Goal 1: Reproduce the film summary between "Set in 1933, notorious" and "relatively long runtime.", inclusive.
Goal 2:
Answer these questions from the film summary:
(a) In what year is the story set?
(b) Which actor plays Edgar Hoover?
(c) What drawback of the film does the summary mention?

Page:
━━━━━━━━━━━━━━━━━━━━━━━━━━━━━━
Set in 1933, notorious bank robber, John Dillinger (Johnny Depp) and his fellow gang members are hunted by the FBI after Dillinger’s popularity begins to soar and their dangerous attacks become more frequent. Head of the FBI, Edgar Hoover (Billy Crudup), is determined to stop the gang and tasks Melvin Purvis (Christian Bale) to hunt and consequently eradicate the mob. A really interesting tale of cat and mouse played out as a feature film – certainly a good watch, despite the relatively long runtime.
━━━━━━━━━━━━━━━━━━━━━━━━━━━━━━
Extracted material:
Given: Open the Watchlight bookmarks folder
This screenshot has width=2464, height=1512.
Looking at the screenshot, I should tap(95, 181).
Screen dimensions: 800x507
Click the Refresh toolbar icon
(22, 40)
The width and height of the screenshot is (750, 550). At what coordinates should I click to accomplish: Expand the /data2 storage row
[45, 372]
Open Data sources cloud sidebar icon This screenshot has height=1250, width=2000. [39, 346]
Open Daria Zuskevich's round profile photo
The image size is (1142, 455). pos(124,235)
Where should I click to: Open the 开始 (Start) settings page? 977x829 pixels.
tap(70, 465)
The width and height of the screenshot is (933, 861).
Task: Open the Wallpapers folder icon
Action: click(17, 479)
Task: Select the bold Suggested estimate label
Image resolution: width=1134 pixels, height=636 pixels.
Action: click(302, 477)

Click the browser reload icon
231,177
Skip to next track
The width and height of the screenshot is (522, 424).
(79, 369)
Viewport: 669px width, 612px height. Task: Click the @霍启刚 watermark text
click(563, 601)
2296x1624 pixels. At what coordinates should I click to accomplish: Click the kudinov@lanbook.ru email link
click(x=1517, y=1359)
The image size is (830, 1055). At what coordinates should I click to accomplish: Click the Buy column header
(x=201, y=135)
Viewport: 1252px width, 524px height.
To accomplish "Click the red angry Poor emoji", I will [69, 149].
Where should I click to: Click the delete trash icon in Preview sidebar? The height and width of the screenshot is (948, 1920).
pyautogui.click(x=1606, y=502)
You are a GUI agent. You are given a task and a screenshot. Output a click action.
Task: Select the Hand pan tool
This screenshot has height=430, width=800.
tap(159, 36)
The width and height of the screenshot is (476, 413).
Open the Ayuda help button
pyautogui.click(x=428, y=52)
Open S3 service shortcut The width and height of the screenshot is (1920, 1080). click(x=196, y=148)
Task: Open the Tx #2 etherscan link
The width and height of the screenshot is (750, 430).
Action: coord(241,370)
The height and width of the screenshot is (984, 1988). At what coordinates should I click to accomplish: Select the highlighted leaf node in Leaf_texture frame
━━━━━━━━━━━━━━━━━━━━━━━━━━━━━━
Expected answer 1:
Set in 1933, notorious bank robber, John Dillinger (Johnny Depp) and his fellow gang members are hunted by the FBI after Dillinger’s popularity begins to soar and their dangerous attacks become more frequent. Head of the FBI, Edgar Hoover (Billy Crudup), is determined to stop the gang and tasks Melvin Purvis (Christian Bale) to hunt and consequently eradicate the mob. A really interesting tale of cat and mouse played out as a feature film – certainly a good watch, despite the relatively long runtime.

Expected answer 2:
(a) 1933
(b) Billy Crudup
(c) Its relatively long runtime